Day 54 ~ Monday, 27th February 2012 ~ sunrise: 6.23am ~ sunset: 6.40pm ~ sea state: calm ~ wind: W 4, moderate breeze ~ weather: sunny ~ temperature: 32°C ~ time zone: GMT+8 ~ distance travelled since Darwin: 961 NM ~ in total: 19,974 NM
Hundreds of passengers are waiting to go ashore today, but there is only a single pontoon at the pier. This means that only one tender can dock at a time, which slows things down considerably. In the end, our coach sets out on a tour of ‘Scenic Bali’ an hour later than planned.
My first impressions of Bali are jaw-dropping. Everywhere one looks, idyllic and picturesque scenes captivate the eye. I wish that we could linger and look for longer, wander around and take pictures – but the coach whizzes along, expertly driven by a small, surly Balinese.
Traffic is dense, with more lorries than cars and a surprising number of small motorbikes. Everyone seems to rely on these as the main mode of transport: families, grannies and teenagers, some of these considerably younger than the legal minimum age of seventeen. Our guide mentions that accidents and fatalities are frequent and that a large number of these involve, unsurprisingly, overconfident young men. Our driver weaves his vehicle daringly between all the obstacles in his path and we catch our breath repeatedly.
First we are shown a family compound in a village, so that we may see how people live in Bali. Traditional crafts such as woodcarving and mat weaving are demonstrated, and then a delicious snack is served by shy, smiling women and their lovely daughters. Meanwhile, a group of men on a dais play Balinese music with blank, stony faces.
I begin a halting conversation with three girls in school uniform who are hovering on the fringe. We get on famously once they overcome their shyness and begin to try out some words of English they learnt at school. Younger children join us. They look up at me with dark, smiling eyes and I am touched by their loveliness.

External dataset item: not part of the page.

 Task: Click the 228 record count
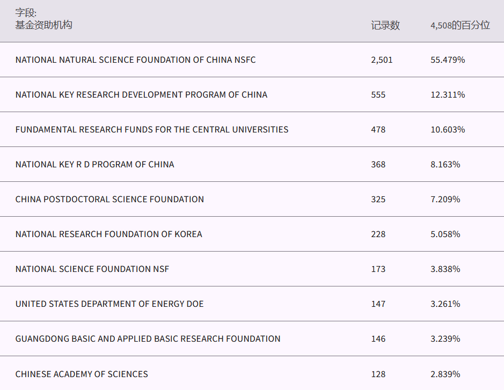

Enjoying tasty banana fritters, we watch traditional Balinese dancing. A graceful woman in colourful robes and theatrical makeup performs this ritual set of movements for us. Every aspect of the dance is strictly prescribed. Even the smile on the dancer’s face is not her own. She seems to make herself into a vessel through which something older and greater than her temporal form is transmitted: a sacred, spiritual message. Its content may no longer be clearly understood, but its form remains unchanged, touching and beautiful.
We follow narrow footpaths to the rice paddies and are shown how these flooded fields are ploughed with a team of oxen, and how rice is planted. It is backbreaking work under a high and fiercely hot sun. “This farmer won’t be making love tonight!” comments our guide with a grin.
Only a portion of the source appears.